Ela também contribuiu para o material educativo “Indicadores de Qualidade na Educação: gênero, raça e sexualidade na escola”, desenvolvido pela Ação Educativa e Faculdade de Educação da USP, com o apoio do Fundo Malala.
Carreira sublinha que a Lei Maria da Penha já preconiza o debate sobre gênero e raça nas escolas como estratégia de enfrentamento à violência contra meninas e mulheres. Além disso, a legislação foi ampliada para incluir a agenda LGBTQIA+, reforçando a necessidade de um diálogo abrangente.
“É importante dizer que esse silenciamento, ele acaba comprometendo e ceifando vidas. Prejudicando vidas não só de meninas, mulheres, população LGBT, mas dos próprios meninos. Muitos meninos sofrem violência por não performarem essa masculinidade hegemônica e para os que a performam também acarreta muito sofrimento”, conclui a professora, evidenciando o impacto multifacetado da falta de educação de gênero.
A posição do Colégio Cruzeiro sobre o incidente
Em comunicado oficial, o Colégio Cruzeiro reiterou que o “bem-estar e a segurança dos alunos são prioridades absolutas” e manifestou repúdio a “qualquer atitude de exposição que os afetem”. A instituição reforçou que, no que tange à autoria e às punições penais, as autoridades competentes estão em pleno exercício de suas funções investigativas.
A escola detalhou as ações imediatas tomadas: “Assim que tomamos conhecimento dos fatos, acionamos as autoridades por meio de boletim de ocorrência, exigimos a remoção do conteúdo junto à plataforma — o que já foi feito —, alertamos as famílias e iniciamos o apoio integral às alunas e suas famílias”.

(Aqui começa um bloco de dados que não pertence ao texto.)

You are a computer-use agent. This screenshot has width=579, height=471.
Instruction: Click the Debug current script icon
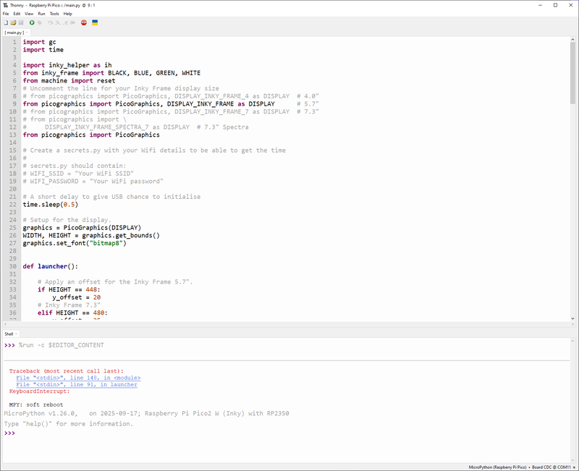tap(40, 23)
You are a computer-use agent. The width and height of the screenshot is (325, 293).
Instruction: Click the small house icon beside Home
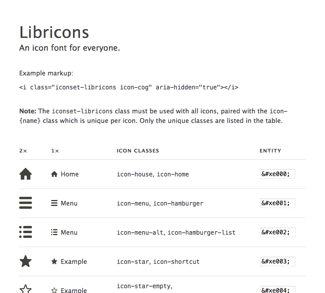coord(54,174)
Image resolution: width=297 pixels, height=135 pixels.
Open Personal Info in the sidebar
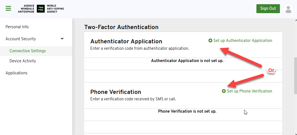click(x=17, y=27)
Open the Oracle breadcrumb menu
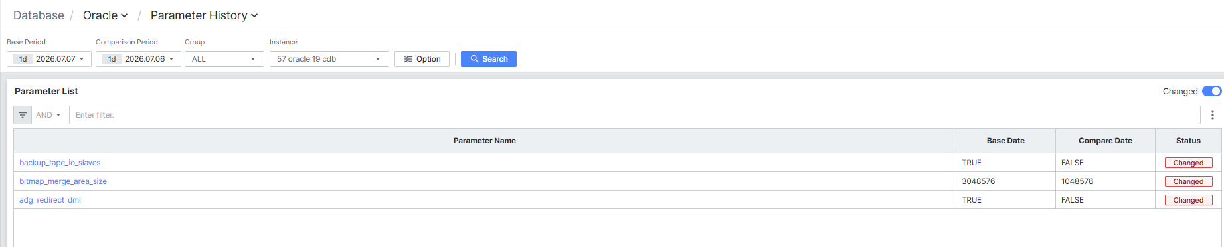The image size is (1224, 247). pos(105,15)
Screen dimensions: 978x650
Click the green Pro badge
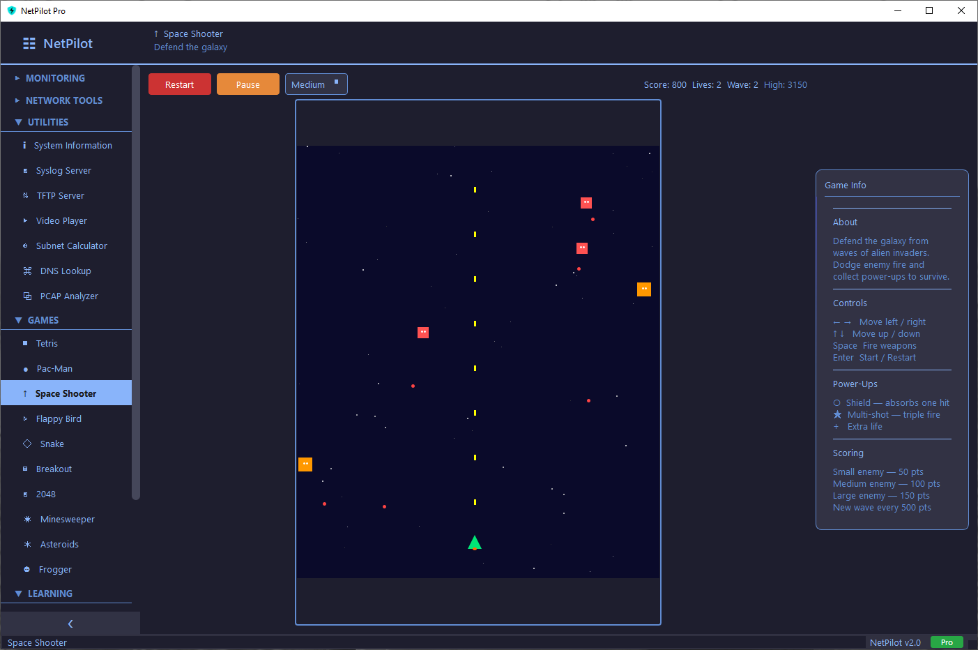[x=947, y=642]
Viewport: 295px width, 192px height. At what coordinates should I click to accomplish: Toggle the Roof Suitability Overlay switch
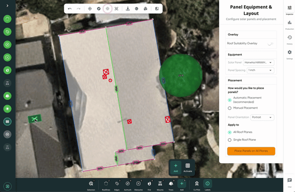pos(270,43)
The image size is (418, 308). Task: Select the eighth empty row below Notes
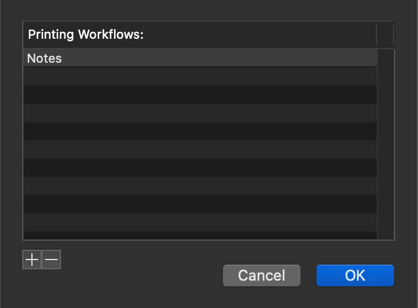click(200, 204)
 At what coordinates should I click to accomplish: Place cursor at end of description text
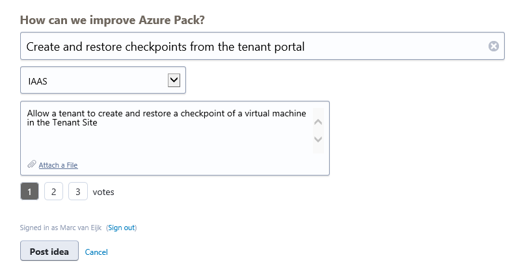click(99, 123)
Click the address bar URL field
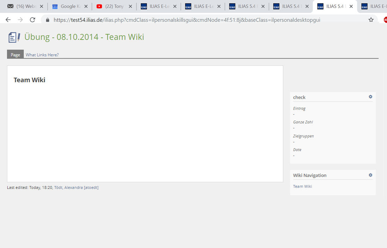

O comunicado do Colégio Cruzeiro também enfatiza a compreensão de que “o papel da escola vai além do ensino acadêmico, incluindo a formação integral do ser humano”. A instituição destaca a relevância da conduta ética e da responsabilidade digital na sociedade atual, informando que oferece “constantemente a nossos 3 mil alunos, campanhas de conscientização com palestras de juízes, psicólogos, especialistas em tecnologia, delegados, entre outros”.
Por fim, a escola reforça que sua postura está alinhada à sua tradição e valores, que há 164 anos orientam a formação de gerações sob os pilares do respeito e do desenvolvimento humano integral. “Com base nos princípios e valores educacionais, a escola permanece atenta às medidas pedagógicas que lhe cabem para o zelo e preservação do ambiente formativo”, conclui a nota.